### EXERCISE REQUIREMENTS
The entries follow. Please return all of them exactly.

Stored data
◆ ◆ ◆

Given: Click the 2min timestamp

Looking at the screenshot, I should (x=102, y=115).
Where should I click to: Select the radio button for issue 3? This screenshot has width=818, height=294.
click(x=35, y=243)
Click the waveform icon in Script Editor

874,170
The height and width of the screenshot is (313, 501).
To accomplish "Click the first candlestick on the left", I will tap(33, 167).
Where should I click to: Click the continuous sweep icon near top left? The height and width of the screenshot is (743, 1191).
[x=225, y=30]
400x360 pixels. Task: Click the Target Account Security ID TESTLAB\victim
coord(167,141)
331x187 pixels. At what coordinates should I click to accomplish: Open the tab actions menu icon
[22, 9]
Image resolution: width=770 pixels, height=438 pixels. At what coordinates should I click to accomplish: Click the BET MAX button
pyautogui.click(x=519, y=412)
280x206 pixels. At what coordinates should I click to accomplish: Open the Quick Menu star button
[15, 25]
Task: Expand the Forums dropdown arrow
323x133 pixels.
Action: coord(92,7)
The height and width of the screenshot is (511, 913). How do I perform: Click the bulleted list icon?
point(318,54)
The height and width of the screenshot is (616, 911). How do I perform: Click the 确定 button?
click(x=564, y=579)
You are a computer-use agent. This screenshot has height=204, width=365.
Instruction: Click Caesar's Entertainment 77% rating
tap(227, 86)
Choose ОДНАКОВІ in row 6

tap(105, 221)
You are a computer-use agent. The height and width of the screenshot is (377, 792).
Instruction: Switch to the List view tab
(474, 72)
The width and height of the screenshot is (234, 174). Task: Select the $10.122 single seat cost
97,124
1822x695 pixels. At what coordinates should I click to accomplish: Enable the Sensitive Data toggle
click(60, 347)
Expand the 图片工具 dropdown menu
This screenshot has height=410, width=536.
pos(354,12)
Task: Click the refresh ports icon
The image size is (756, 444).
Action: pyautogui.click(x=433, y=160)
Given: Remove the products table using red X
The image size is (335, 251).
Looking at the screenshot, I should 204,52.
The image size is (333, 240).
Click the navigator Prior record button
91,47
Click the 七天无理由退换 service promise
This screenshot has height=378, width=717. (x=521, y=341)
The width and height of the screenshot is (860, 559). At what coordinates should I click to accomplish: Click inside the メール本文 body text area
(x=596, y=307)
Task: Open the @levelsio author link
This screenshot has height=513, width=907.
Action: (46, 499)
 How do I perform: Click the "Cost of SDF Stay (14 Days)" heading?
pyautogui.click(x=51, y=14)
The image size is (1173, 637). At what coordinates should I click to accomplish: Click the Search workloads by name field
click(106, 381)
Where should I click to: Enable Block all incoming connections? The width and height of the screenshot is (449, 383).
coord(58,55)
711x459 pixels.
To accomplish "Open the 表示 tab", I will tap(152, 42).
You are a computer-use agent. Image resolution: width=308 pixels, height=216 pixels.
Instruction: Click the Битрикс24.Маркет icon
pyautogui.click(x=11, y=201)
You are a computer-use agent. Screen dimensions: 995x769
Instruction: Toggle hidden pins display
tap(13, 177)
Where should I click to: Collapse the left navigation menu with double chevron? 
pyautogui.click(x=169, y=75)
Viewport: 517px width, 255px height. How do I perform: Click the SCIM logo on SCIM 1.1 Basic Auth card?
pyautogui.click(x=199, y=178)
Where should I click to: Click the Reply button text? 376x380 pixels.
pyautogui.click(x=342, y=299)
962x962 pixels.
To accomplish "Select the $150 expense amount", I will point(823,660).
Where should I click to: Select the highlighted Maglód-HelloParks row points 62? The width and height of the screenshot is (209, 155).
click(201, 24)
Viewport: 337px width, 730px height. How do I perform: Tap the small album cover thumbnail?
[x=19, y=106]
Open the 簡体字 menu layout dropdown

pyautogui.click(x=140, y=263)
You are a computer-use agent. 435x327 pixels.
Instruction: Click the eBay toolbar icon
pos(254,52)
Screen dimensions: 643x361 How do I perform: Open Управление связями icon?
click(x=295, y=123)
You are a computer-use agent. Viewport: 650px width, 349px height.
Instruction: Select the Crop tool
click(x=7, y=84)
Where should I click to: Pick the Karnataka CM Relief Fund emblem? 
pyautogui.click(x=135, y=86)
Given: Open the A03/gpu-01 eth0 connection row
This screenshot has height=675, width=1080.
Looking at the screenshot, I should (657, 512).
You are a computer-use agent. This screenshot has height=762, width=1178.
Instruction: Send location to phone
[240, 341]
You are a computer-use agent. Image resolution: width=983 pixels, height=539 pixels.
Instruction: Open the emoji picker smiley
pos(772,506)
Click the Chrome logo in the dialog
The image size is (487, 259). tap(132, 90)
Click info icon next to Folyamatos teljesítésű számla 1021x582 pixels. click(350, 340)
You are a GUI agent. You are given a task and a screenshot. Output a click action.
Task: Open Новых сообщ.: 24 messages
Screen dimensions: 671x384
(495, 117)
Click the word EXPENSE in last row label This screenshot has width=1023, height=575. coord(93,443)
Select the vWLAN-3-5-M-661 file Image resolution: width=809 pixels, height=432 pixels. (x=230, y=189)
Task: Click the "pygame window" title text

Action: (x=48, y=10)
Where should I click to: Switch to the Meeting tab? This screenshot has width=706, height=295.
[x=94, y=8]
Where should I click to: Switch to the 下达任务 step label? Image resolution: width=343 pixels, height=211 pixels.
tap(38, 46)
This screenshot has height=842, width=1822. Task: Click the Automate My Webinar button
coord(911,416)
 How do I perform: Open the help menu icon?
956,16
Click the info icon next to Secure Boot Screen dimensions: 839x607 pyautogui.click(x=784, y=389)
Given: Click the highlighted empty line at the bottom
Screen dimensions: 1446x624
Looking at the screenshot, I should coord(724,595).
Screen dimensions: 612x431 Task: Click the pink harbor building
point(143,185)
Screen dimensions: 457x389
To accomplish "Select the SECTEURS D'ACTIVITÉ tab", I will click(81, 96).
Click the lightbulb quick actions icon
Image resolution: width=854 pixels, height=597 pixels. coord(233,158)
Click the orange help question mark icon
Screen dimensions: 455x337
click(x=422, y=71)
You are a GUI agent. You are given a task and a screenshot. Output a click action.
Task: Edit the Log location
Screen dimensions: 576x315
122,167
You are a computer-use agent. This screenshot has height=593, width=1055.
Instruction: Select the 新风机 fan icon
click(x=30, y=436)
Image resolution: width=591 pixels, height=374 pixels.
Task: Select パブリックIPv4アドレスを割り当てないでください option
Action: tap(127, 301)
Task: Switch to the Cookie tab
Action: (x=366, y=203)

◆ ◆ ◆

### RESULT FOR THIS EXERCISE
Given: Click the 2min timestamp

Looking at the screenshot, I should (x=102, y=115).
Where should I click to: Select the radio button for issue 3? This screenshot has width=818, height=294.
click(x=35, y=243)
Click the waveform icon in Script Editor

874,170
The height and width of the screenshot is (313, 501).
To accomplish "Click the first candlestick on the left", I will tap(33, 167).
Where should I click to: Click the continuous sweep icon near top left? The height and width of the screenshot is (743, 1191).
[x=225, y=30]
400x360 pixels. Task: Click the Target Account Security ID TESTLAB\victim
coord(167,141)
331x187 pixels. At what coordinates should I click to accomplish: Open the tab actions menu icon
[22, 9]
Image resolution: width=770 pixels, height=438 pixels. At what coordinates should I click to accomplish: Click the BET MAX button
pyautogui.click(x=519, y=412)
280x206 pixels. At what coordinates should I click to accomplish: Open the Quick Menu star button
[15, 25]
Task: Expand the Forums dropdown arrow
323x133 pixels.
Action: coord(92,7)
The height and width of the screenshot is (511, 913). How do I perform: Click the bulleted list icon?
point(318,54)
The height and width of the screenshot is (616, 911). How do I perform: Click the 确定 button?
click(x=564, y=579)
You are a computer-use agent. This screenshot has height=204, width=365.
Instruction: Click Caesar's Entertainment 77% rating
tap(227, 86)
Choose ОДНАКОВІ in row 6

tap(105, 221)
You are a computer-use agent. The height and width of the screenshot is (377, 792).
Instruction: Switch to the List view tab
(474, 72)
The width and height of the screenshot is (234, 174). Task: Select the $10.122 single seat cost
97,124
1822x695 pixels. At what coordinates should I click to accomplish: Enable the Sensitive Data toggle
click(60, 347)
Expand the 图片工具 dropdown menu
This screenshot has height=410, width=536.
pos(354,12)
Task: Click the refresh ports icon
The image size is (756, 444).
Action: pyautogui.click(x=433, y=160)
Given: Remove the products table using red X
The image size is (335, 251).
Looking at the screenshot, I should 204,52.
The image size is (333, 240).
Click the navigator Prior record button
91,47
Click the 七天无理由退换 service promise
This screenshot has height=378, width=717. (x=521, y=341)
The width and height of the screenshot is (860, 559). At what coordinates should I click to accomplish: Click inside the メール本文 body text area
(x=596, y=307)
Task: Open the @levelsio author link
This screenshot has height=513, width=907.
Action: (46, 499)
 How do I perform: Click the "Cost of SDF Stay (14 Days)" heading?
pyautogui.click(x=51, y=14)
The image size is (1173, 637). At what coordinates should I click to accomplish: Click the Search workloads by name field
click(106, 381)
Where should I click to: Enable Block all incoming connections? The width and height of the screenshot is (449, 383).
coord(58,55)
711x459 pixels.
To accomplish "Open the 表示 tab", I will tap(152, 42).
You are a computer-use agent. Image resolution: width=308 pixels, height=216 pixels.
Instruction: Click the Битрикс24.Маркет icon
pyautogui.click(x=11, y=201)
You are a computer-use agent. Screen dimensions: 995x769
Instruction: Toggle hidden pins display
tap(13, 177)
Where should I click to: Collapse the left navigation menu with double chevron? 
pyautogui.click(x=169, y=75)
Viewport: 517px width, 255px height. How do I perform: Click the SCIM logo on SCIM 1.1 Basic Auth card?
pyautogui.click(x=199, y=178)
Where should I click to: Click the Reply button text? 376x380 pixels.
pyautogui.click(x=342, y=299)
962x962 pixels.
To accomplish "Select the $150 expense amount", I will point(823,660).
Where should I click to: Select the highlighted Maglód-HelloParks row points 62? The width and height of the screenshot is (209, 155).
click(201, 24)
Viewport: 337px width, 730px height. How do I perform: Tap the small album cover thumbnail?
[x=19, y=106]
Open the 簡体字 menu layout dropdown

pyautogui.click(x=140, y=263)
You are a computer-use agent. 435x327 pixels.
Instruction: Click the eBay toolbar icon
pos(254,52)
Screen dimensions: 643x361 How do I perform: Open Управление связями icon?
click(x=295, y=123)
You are a computer-use agent. Viewport: 650px width, 349px height.
Instruction: Select the Crop tool
click(x=7, y=84)
Where should I click to: Pick the Karnataka CM Relief Fund emblem? 
pyautogui.click(x=135, y=86)
Given: Open the A03/gpu-01 eth0 connection row
This screenshot has height=675, width=1080.
Looking at the screenshot, I should (657, 512).
You are a computer-use agent. This screenshot has height=762, width=1178.
Instruction: Send location to phone
[240, 341]
You are a computer-use agent. Image resolution: width=983 pixels, height=539 pixels.
Instruction: Open the emoji picker smiley
pos(772,506)
Click the Chrome logo in the dialog
The image size is (487, 259). tap(132, 90)
Click info icon next to Folyamatos teljesítésű számla 1021x582 pixels. click(350, 340)
You are a GUI agent. You are given a task and a screenshot. Output a click action.
Task: Open Новых сообщ.: 24 messages
Screen dimensions: 671x384
(495, 117)
Click the word EXPENSE in last row label This screenshot has width=1023, height=575. coord(93,443)
Select the vWLAN-3-5-M-661 file Image resolution: width=809 pixels, height=432 pixels. (x=230, y=189)
Task: Click the "pygame window" title text

Action: (x=48, y=10)
Where should I click to: Switch to the Meeting tab? This screenshot has width=706, height=295.
[x=94, y=8]
Where should I click to: Switch to the 下达任务 step label? Image resolution: width=343 pixels, height=211 pixels.
tap(38, 46)
This screenshot has height=842, width=1822. Task: Click the Automate My Webinar button
coord(911,416)
 How do I perform: Open the help menu icon?
956,16
Click the info icon next to Secure Boot Screen dimensions: 839x607 pyautogui.click(x=784, y=389)
Given: Click the highlighted empty line at the bottom
Screen dimensions: 1446x624
Looking at the screenshot, I should coord(724,595).
Screen dimensions: 612x431 Task: Click the pink harbor building
point(143,185)
Screen dimensions: 457x389
To accomplish "Select the SECTEURS D'ACTIVITÉ tab", I will click(81, 96).
Click the lightbulb quick actions icon
Image resolution: width=854 pixels, height=597 pixels. coord(233,158)
Click the orange help question mark icon
Screen dimensions: 455x337
click(x=422, y=71)
You are a GUI agent. You are given a task and a screenshot. Output a click action.
Task: Edit the Log location
Screen dimensions: 576x315
122,167
You are a computer-use agent. This screenshot has height=593, width=1055.
Instruction: Select the 新风机 fan icon
click(x=30, y=436)
Image resolution: width=591 pixels, height=374 pixels.
Task: Select パブリックIPv4アドレスを割り当てないでください option
Action: tap(127, 301)
Task: Switch to the Cookie tab
Action: (x=366, y=203)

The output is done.